_Text_:
'''
Bearing all this in mind, I conclude that the risky potentials which might be inherent in a data center are so unlikely to materialize if faced beforehand, in the design and administration of the center, that they are outweighed, on balance, by the real improvement in understanding of our economic and social processes this enterprise would make possible, with all the concomitant gains in intelligent and effective public policy that such understanding could lead to.

Senator LONG. Doctor, so far as your statement is concerned, of course, one of the things I am apprehensive about is that with all the information stored on you, say, from the cradle to the grave, that some overzealous agent could not push a button on a computer and everything in your life would be laid out bare on the table. Is that possible? Dr. KAYSEN. There is no doubt that it is technically possible, and will be technically possible for somebody with legitimate access; that is, an employee of the Data Center, to do something like what you have described, Senator.

I think it is a little too simple minded to suggest that he can push a button. This process is a fairly complicated one, and he has to do more than push a button.

But, safeguards against illegitimate use of the data can be built into the center, and one safeguard that would be very important and be responsive to the problem that you raise can be described in roughly this way: every time anyone calls out a file or a group of files out of the Data Center, he has to make a record entry that says, "I am so and so, I' have called out files number so and so, and so and so, and I have called them out pursuant to such and such a job order." Thus he leaves a trail, and the machine, and the programs which operate it, can be so organized that nobody can operate the machine without leaving the trail, unless he tries to eradicate both the trail and the data in the machine and thus shows to his supervisors that something has gone wrong.

Senator LONG. Wouldn't it all go back to whether or not an agent or the supervisor were overzealous? Personal elements are bound to be involved. It cannot be so mechanical or so computerized that there would not be a human element involved of someone getting that information.

Dr. KAYSEN. No question about that, sir.

Let me make the analogy of the situation now and the situation under a Data Center. Right now an overzealous or unscrupulous or dishonest employee of the Internal Revenue Service, to take an example, might

take out an individual income tax file. He might, with good intention and high motives, but illegally, hand it to the counsel of some congressional committee because he thinks that the committee ought to be aware of it. There is, of course, a legal and formal procedure for a committee to call up such a return, but not by having an employee voluntarily come to the counsel.
'''
_Exercises to complete_:
a. In the data center testimony, which agency does Dr. Kaysen use as his example of where an overzealous employee might take out a file?
b. Go on with the data center testimony from where it stops.
The extracted records are separate material with no connection to the data center testimony.

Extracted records
'''
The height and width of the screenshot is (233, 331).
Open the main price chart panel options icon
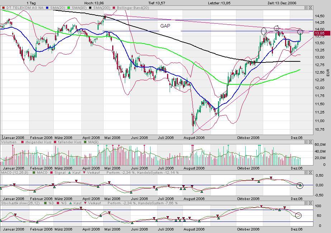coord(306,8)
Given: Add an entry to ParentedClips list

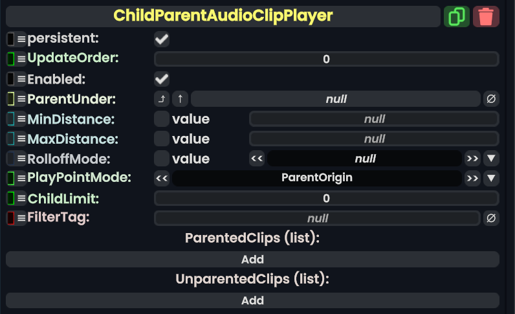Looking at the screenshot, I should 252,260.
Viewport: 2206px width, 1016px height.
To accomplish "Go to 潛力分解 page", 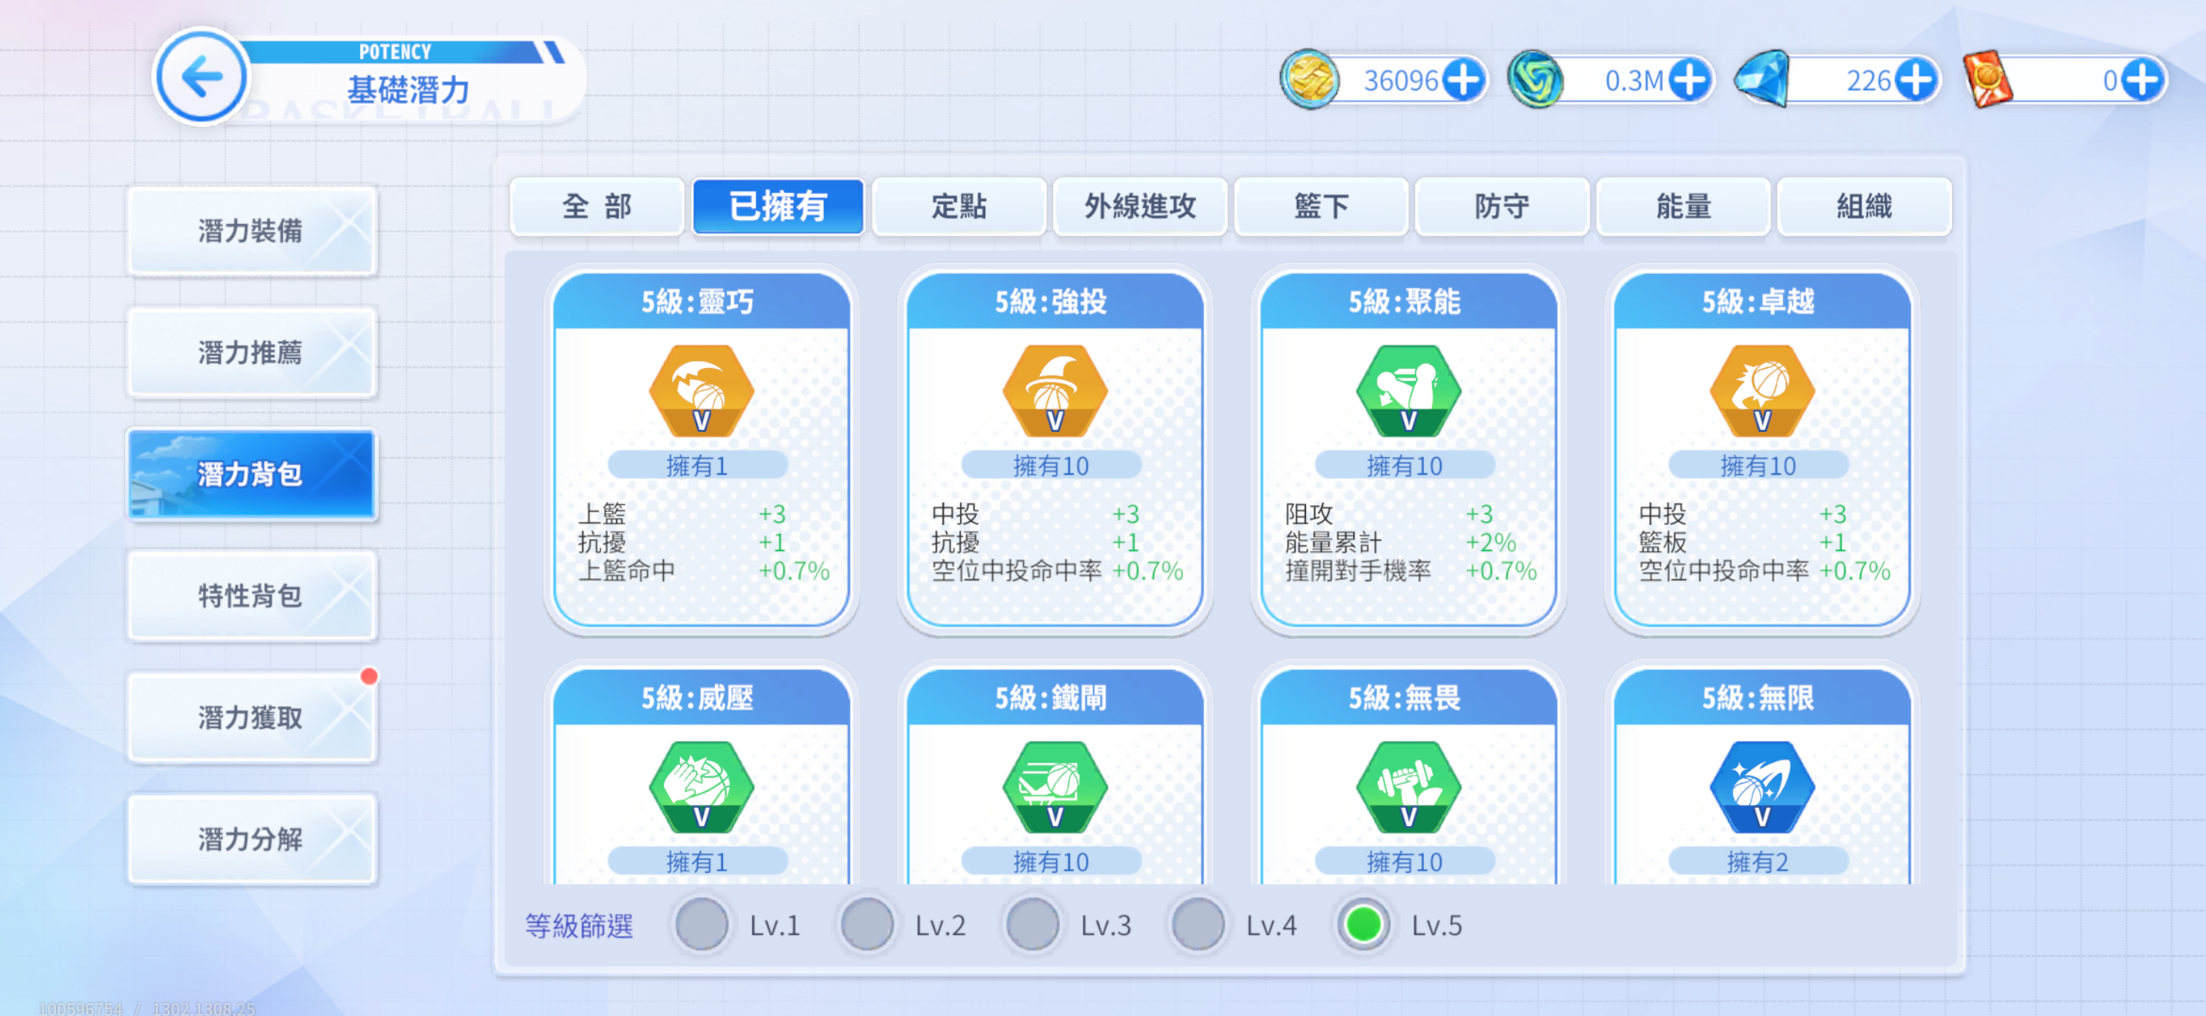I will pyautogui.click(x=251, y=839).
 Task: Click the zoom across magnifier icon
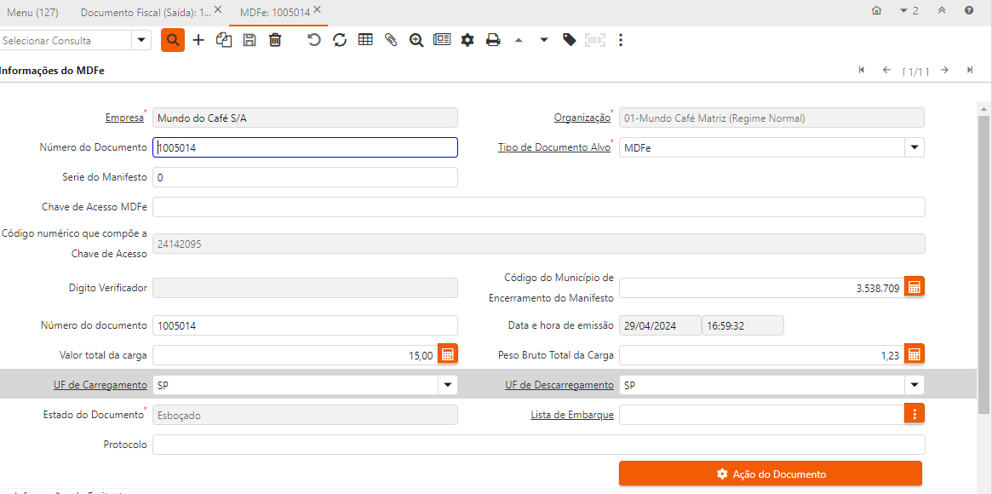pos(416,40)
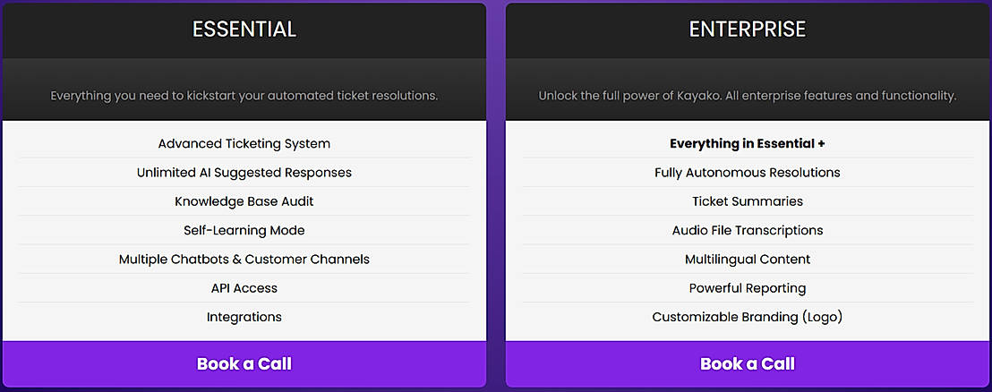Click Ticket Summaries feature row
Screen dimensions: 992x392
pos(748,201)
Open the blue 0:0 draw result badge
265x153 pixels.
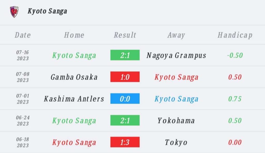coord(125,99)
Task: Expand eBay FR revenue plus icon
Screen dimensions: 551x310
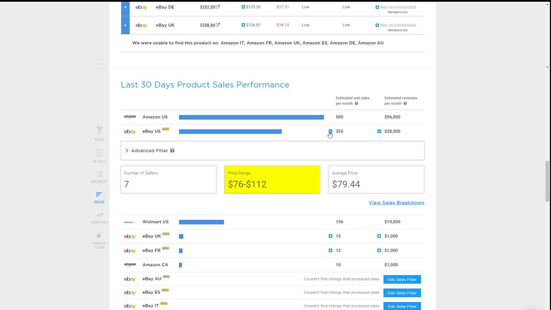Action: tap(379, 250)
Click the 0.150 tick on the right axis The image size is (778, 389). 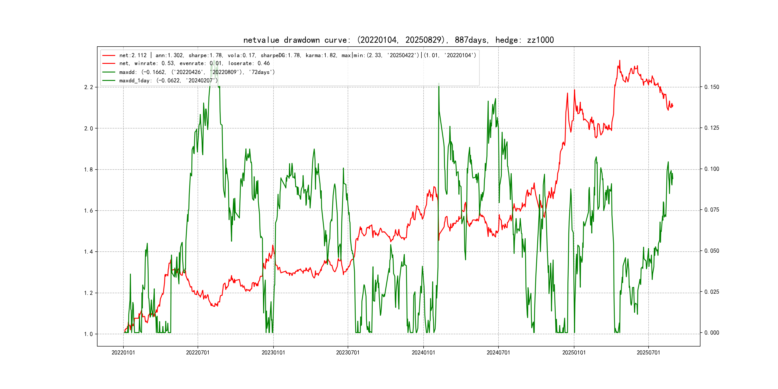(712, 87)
'''
_Outputs by task_:
a. The Internal Revenue Service.

b.
Senator LONG. You should try, Mr. Witness, to get information from the Internal Revenue Service. [Laughter.]

Apparently other people have more success at it than we do at times. Dr. KAYSEN. Now, the point I would make is that if an employee were to call forth a tax return from the data file, from the machinestored file, he would have to leave a record that he had done so. He may now be able to open a file drawer, take it out, put it in a Xerox machine, put it back in the file drawer, and not leave a record.

Senator LONG. How would he leave that record?

Dr. KAYSEN. The program would be such that he simply could not get the machine to tell him anything unless his request included a statement that said, "My code number is so and so, the job number is so and so, and this is why I want it," in effect.

Senator LONG. You mean he could not, some overzealous person could not, get your job number and put it on there?

Dr. KAYSEN. Well, I am not trying to say that the system is totally safe against cracking. I do not think you can ever produce a system that is totally proof against cracking.

Senator LONG. Then there would be the possibility that they could get this information out, and there would be much more information than just an income tax return in that report.

Dr. KAYSEN. There would be much more information. But what I am suggesting is that the effort required, the skill required, and the number of people who would have to be suborned, corrupted, or included might be much greater with a machine-storage system than it is now when an employee with legitimate access can open a file drawer and copy something out of a file.

Senator LONG. But the information you would get would be all gathered together, and it would be much greater than you would get by going to a hundred different agencies now.

Dr. KAYSEN. That is certainly true.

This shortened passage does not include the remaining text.